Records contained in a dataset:

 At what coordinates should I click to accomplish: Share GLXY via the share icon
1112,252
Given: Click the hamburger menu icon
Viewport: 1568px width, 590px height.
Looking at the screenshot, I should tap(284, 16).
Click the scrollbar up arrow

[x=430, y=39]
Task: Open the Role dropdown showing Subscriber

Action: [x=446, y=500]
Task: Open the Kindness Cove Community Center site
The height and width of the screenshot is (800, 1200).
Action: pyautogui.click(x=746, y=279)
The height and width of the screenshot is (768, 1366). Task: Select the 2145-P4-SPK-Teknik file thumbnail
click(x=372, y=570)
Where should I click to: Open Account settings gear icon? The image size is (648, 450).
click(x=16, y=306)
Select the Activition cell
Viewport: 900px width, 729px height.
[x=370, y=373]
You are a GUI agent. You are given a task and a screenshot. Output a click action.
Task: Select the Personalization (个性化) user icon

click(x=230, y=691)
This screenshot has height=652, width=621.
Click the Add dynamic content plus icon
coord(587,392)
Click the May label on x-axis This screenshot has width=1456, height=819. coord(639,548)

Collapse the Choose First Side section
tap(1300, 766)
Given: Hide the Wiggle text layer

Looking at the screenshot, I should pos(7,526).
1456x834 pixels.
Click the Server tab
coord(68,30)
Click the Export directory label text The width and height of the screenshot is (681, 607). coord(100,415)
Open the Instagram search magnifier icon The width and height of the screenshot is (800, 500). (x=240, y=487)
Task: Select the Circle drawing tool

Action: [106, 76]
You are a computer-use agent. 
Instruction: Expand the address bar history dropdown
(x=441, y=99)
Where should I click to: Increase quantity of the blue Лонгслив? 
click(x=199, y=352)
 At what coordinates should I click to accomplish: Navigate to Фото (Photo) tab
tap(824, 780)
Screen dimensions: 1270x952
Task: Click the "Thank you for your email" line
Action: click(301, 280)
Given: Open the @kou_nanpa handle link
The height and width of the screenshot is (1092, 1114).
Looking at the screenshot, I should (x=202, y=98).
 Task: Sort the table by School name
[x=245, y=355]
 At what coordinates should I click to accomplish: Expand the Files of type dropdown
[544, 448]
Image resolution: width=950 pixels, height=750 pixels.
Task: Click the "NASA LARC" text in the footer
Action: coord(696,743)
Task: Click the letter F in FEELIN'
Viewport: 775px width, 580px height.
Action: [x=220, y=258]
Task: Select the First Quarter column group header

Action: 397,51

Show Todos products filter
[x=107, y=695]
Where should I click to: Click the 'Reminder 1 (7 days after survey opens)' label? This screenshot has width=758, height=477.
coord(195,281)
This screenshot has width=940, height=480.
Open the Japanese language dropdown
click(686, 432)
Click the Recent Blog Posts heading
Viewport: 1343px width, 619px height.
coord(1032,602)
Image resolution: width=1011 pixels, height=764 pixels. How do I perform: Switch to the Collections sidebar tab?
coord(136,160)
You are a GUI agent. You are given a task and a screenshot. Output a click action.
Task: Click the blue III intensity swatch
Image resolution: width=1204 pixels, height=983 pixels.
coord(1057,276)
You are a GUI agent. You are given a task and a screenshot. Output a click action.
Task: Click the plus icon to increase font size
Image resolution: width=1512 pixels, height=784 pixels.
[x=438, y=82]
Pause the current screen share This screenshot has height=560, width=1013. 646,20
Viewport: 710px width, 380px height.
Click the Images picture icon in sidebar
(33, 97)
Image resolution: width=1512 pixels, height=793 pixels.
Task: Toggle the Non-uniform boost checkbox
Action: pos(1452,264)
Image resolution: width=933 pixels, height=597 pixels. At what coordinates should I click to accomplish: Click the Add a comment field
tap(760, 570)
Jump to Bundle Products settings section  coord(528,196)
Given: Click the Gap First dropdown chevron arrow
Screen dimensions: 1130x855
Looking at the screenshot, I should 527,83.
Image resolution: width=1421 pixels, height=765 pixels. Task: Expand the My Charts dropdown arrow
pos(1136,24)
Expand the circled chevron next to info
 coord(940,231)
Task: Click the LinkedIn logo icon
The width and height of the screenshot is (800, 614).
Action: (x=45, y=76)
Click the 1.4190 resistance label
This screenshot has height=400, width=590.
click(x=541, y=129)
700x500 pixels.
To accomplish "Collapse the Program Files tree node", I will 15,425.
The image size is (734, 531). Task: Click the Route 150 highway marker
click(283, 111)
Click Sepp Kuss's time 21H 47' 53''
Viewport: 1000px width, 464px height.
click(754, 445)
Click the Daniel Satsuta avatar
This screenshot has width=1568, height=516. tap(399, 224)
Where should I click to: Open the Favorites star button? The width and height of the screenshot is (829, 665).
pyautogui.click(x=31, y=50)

PROBLEM STATEMENT
The reply should hold only the lines from the top of the records through the line that has "1456x834 pixels.", each one exact.

RESULT FOR THIS EXERCISE
 At what coordinates should I click to accomplish: Share GLXY via the share icon
1112,252
Given: Click the hamburger menu icon
Viewport: 1568px width, 590px height.
Looking at the screenshot, I should tap(284, 16).
Click the scrollbar up arrow

[x=430, y=39]
Task: Open the Role dropdown showing Subscriber

Action: [x=446, y=500]
Task: Open the Kindness Cove Community Center site
The height and width of the screenshot is (800, 1200).
Action: pyautogui.click(x=746, y=279)
The height and width of the screenshot is (768, 1366). Task: Select the 2145-P4-SPK-Teknik file thumbnail
click(x=372, y=570)
Where should I click to: Open Account settings gear icon? The image size is (648, 450).
click(x=16, y=306)
Select the Activition cell
Viewport: 900px width, 729px height.
[x=370, y=373]
You are a GUI agent. You are given a task and a screenshot. Output a click action.
Task: Select the Personalization (个性化) user icon

click(x=230, y=691)
This screenshot has height=652, width=621.
Click the Add dynamic content plus icon
coord(587,392)
Click the May label on x-axis This screenshot has width=1456, height=819. coord(639,548)

Collapse the Choose First Side section
tap(1300, 766)
Given: Hide the Wiggle text layer

Looking at the screenshot, I should pos(7,526).
1456x834 pixels.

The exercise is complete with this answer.